Material for this exercise:

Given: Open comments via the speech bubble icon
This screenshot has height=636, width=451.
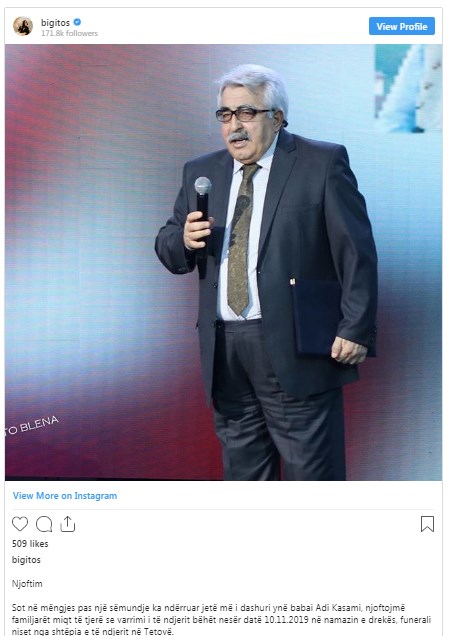Looking at the screenshot, I should (x=44, y=524).
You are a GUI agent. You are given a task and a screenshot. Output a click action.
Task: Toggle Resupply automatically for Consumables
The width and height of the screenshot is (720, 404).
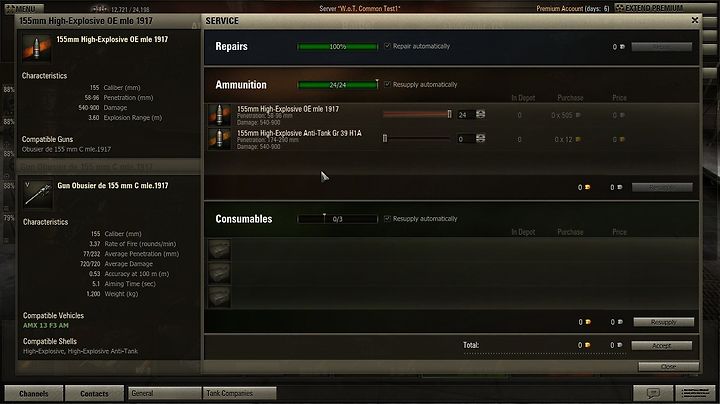(x=388, y=219)
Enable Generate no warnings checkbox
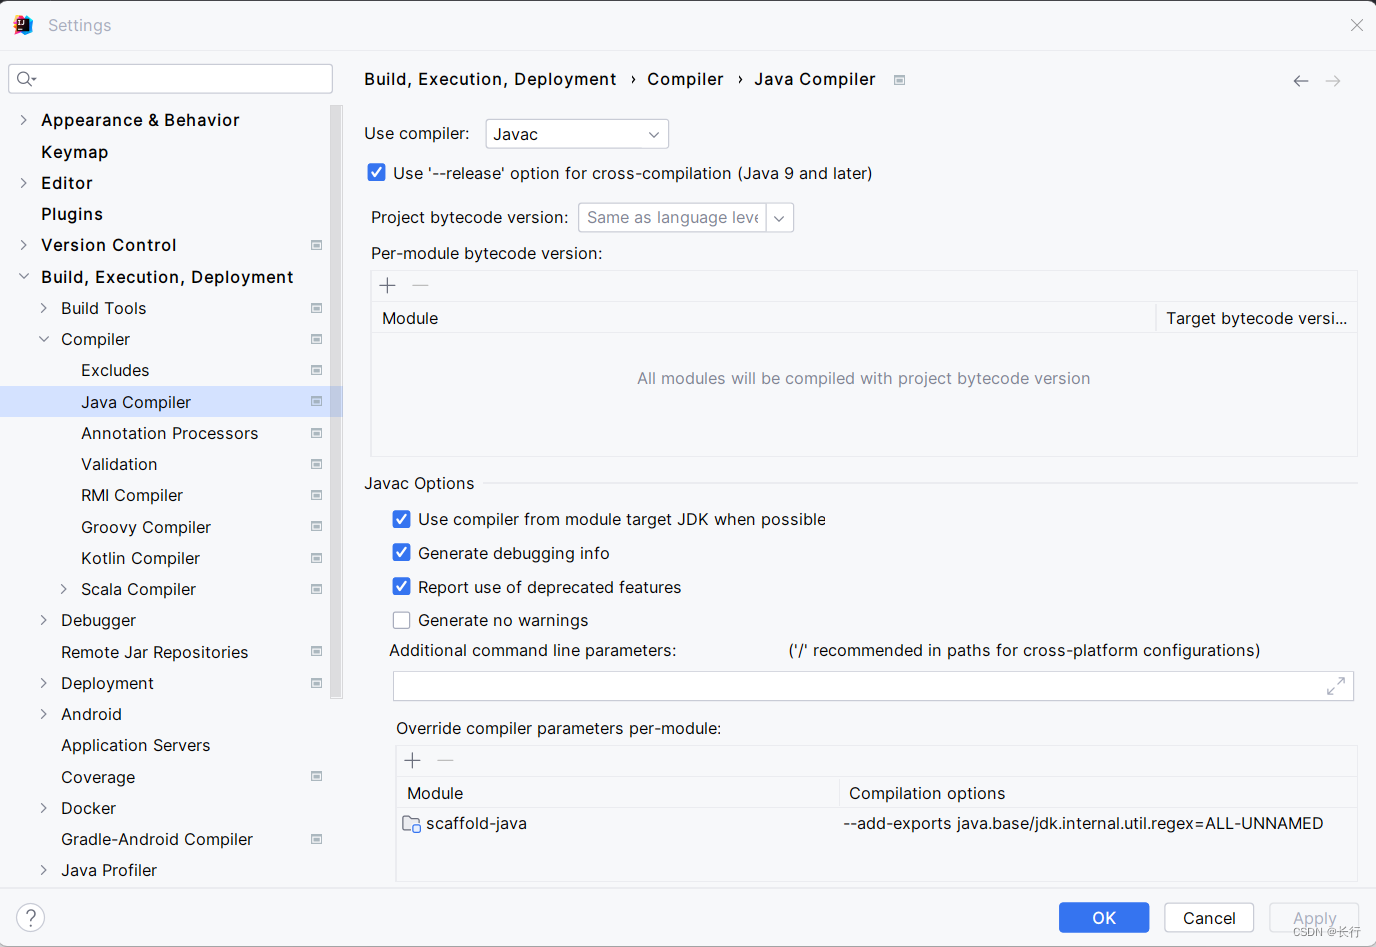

Description of the task: The entries above need to be repeated word for word, minus their pictures.

Worked solution:
Given: Open comments via the speech bubble icon
This screenshot has height=636, width=451.
Looking at the screenshot, I should (x=44, y=524).
You are a GUI agent. You are given a task and a screenshot. Output a click action.
Task: Toggle Resupply automatically for Consumables
The width and height of the screenshot is (720, 404).
(x=388, y=219)
Enable Generate no warnings checkbox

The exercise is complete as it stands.